Marcello Cossu
Cagliari, Tipografia del Corriere di Sardegna, 1875
Violetta del Goceano. Romanzo contemporaneo
Marcello Cossu
p. 12
Nè stette molto; chè il vetturino, tolte in mano le guide e distribuite gratuitamente ai cavalli una furia di scudisciate, il legno si mosse, partì a gran carriera, uscendo da Sassari verso la parte del Molino a vento.
pp. 12-13
Ma si, noi Sardi fummo sempre tenuti cadetti a quelli.... onde le cure della comun madre non ne potranno mai venire come da matrigna!!! E ci fanno di peggio, che la mercede, che ci avevamo guadagnato coi lunghi sudori sparsi e col sangue dei nostri figli, ci contendono sfacciatamente... e non si vergognano di rimuovere le promesse come più lor talenta, anche sieno sancite dal voto dell'intera nazione!... Pare incredibile, ma è pur vero – questa terra infelice non fu così malmenata neppure dagli stessi suoi barbari conquistatori!
p. 13
Io ricorderò col cuore trepidante le memorie che la riguardano, allora quando fu soggiogata dall'imperio di Roma.
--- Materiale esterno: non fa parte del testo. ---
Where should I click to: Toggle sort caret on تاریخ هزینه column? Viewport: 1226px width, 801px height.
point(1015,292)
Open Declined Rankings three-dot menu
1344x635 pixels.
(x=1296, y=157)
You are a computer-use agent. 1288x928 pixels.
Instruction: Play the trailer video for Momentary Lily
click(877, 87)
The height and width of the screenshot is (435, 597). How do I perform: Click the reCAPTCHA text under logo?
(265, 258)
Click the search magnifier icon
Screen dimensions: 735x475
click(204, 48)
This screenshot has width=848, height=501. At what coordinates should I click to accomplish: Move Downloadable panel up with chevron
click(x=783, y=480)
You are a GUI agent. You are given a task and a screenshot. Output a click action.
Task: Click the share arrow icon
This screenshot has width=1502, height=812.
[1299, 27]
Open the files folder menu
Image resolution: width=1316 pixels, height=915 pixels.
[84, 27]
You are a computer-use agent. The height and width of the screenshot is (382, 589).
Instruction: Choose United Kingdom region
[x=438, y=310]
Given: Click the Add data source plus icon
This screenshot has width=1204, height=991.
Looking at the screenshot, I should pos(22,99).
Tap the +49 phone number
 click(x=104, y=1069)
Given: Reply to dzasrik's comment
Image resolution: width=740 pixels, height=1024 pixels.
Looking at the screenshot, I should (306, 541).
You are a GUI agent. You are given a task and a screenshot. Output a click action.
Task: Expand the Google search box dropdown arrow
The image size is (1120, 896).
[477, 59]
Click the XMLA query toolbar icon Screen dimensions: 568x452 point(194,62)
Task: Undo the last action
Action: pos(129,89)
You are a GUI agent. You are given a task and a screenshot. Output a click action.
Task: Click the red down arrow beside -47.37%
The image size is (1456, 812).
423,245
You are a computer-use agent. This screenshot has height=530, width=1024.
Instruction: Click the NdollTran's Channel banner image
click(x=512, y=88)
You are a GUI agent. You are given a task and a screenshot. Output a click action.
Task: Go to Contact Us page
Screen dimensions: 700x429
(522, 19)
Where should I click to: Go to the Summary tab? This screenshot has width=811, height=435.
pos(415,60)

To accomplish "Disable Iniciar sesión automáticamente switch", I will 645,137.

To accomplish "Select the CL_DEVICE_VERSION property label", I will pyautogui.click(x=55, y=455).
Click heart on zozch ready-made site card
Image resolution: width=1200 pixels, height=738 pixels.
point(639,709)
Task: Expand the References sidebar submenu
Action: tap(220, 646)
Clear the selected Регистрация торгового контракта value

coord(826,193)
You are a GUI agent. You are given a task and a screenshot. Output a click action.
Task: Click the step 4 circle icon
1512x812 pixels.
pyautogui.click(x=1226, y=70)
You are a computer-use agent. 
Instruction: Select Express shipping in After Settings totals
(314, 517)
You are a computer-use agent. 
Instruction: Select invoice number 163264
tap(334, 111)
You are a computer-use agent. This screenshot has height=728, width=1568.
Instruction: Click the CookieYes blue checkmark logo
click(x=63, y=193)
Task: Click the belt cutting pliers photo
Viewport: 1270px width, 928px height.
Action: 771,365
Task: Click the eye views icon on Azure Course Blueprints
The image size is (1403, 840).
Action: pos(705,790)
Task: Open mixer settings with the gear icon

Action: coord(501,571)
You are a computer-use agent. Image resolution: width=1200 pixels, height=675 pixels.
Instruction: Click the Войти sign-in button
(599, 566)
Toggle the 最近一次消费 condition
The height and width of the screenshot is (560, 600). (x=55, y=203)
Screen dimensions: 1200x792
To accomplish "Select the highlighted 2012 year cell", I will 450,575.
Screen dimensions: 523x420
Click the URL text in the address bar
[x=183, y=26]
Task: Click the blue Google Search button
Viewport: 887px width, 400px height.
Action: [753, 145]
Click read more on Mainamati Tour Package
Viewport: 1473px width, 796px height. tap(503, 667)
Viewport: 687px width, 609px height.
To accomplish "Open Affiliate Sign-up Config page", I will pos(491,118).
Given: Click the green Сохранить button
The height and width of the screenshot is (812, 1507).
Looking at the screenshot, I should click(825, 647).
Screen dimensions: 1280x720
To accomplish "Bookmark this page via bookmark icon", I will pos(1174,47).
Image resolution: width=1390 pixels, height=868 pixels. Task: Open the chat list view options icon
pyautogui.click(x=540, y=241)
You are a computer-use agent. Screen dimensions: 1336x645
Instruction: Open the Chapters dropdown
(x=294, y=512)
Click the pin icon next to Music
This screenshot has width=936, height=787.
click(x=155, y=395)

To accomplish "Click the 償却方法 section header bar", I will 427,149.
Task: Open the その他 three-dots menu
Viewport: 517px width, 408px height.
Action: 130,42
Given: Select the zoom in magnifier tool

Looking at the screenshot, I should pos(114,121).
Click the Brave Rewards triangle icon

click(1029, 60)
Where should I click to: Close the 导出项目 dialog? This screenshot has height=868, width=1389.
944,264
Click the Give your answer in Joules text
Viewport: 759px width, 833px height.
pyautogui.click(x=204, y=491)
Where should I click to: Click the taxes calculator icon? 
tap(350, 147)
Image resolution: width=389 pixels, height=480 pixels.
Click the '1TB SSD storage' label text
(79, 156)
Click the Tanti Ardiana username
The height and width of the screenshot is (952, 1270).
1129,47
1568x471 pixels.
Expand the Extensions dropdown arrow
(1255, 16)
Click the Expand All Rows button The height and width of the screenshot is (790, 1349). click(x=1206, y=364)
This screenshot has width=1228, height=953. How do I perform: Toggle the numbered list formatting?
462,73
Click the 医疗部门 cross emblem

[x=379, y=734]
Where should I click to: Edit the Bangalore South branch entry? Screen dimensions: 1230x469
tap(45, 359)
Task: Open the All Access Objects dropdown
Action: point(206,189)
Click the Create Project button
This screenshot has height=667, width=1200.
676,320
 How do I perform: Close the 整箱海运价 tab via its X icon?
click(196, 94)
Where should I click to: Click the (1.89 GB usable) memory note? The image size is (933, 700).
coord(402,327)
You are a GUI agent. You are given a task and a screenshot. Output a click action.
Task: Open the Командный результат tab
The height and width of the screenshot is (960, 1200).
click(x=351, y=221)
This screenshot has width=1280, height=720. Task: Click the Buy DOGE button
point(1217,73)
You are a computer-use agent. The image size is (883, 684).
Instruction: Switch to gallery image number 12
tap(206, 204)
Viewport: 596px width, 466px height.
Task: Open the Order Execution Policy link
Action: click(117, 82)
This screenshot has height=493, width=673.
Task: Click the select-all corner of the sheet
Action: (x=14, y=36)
Venuta in potere di questo – dice il Tola - << ebbe ordinamento e leggi certe, ebbe governanti meno rapaci e si vide indirizzata a qualche fine di prosperità e d'incivilimento. Fu allora che i municipi e le colonie dell'isola tranquille per lunga pace prosperarono; che le città sarde, popolose e fiorenti per industria e per ricchezze, con egregi monumenti, dei quali ancora rimangono i vestigi, si abbellirono; che la gran via militare e le provinciali si aprirono; che gli acquedotti, i teatri, i templi, tante altre superbe opere sursero... Fu allora che i Sardi alla mercatura, alle civili arti, ed alla milizia intesero; che delle umane discipline coi lumi della metropoli, e col buon seme delle lettere greche e latine lasciatovi da Ennio per avanzare in civiltà si giovarono. Allora vissero Famea e Tigelio; allora gli ordinamenti, i costumi, le pratiche, le abitudini della sarda provincia a quella della romana madre in qualche modo si assomigliarono.
pp. 13-14
Tempi gloriosi fortunati per la povera Sardegna, che non rivedrà mai più!... Eppure inallora questa terra romita era tenuta in conto di schiava dal suo superbo dominatore; e non aveva il diritto di propugnare presso cui la governava i suoi interessi.... Ed or che la novella Roma è surta a sua vita gloriosa, quasi venisse evocata dai cospicui monumenti dei suoi tempi eroici; or che si sperava spuntata quell'alba d'eguaglianza, in cui si sarebbero colti i frutti delle durate fatiche - sparse le gioie dei superati ostacoli - avuto il premio alla virtù; ora a questa nostra terra, che potentemente contribuì e contribuisce a sì gran meta, ora le vien contrastato, il mezzo d'incrementare i suoi commerci, epperò di progredire nella civiltà e nel ben'essere delle sue terre. O, non sia mai che si perduri in questa scandalosa ingiustizia, in un sì indecorosa procedere; e diciamolo pure, nell'ostracismo in cui, noi sardi, siamo imeritevolmente tenuti!
pp. 14-15
Inallora io ripresi lena. Osservai il cielo, la natura - niente di nuovo, nulla di bello, di filosofico. Guardai il carrozziere, un brutto coso, arrufato, aspro, bilioso.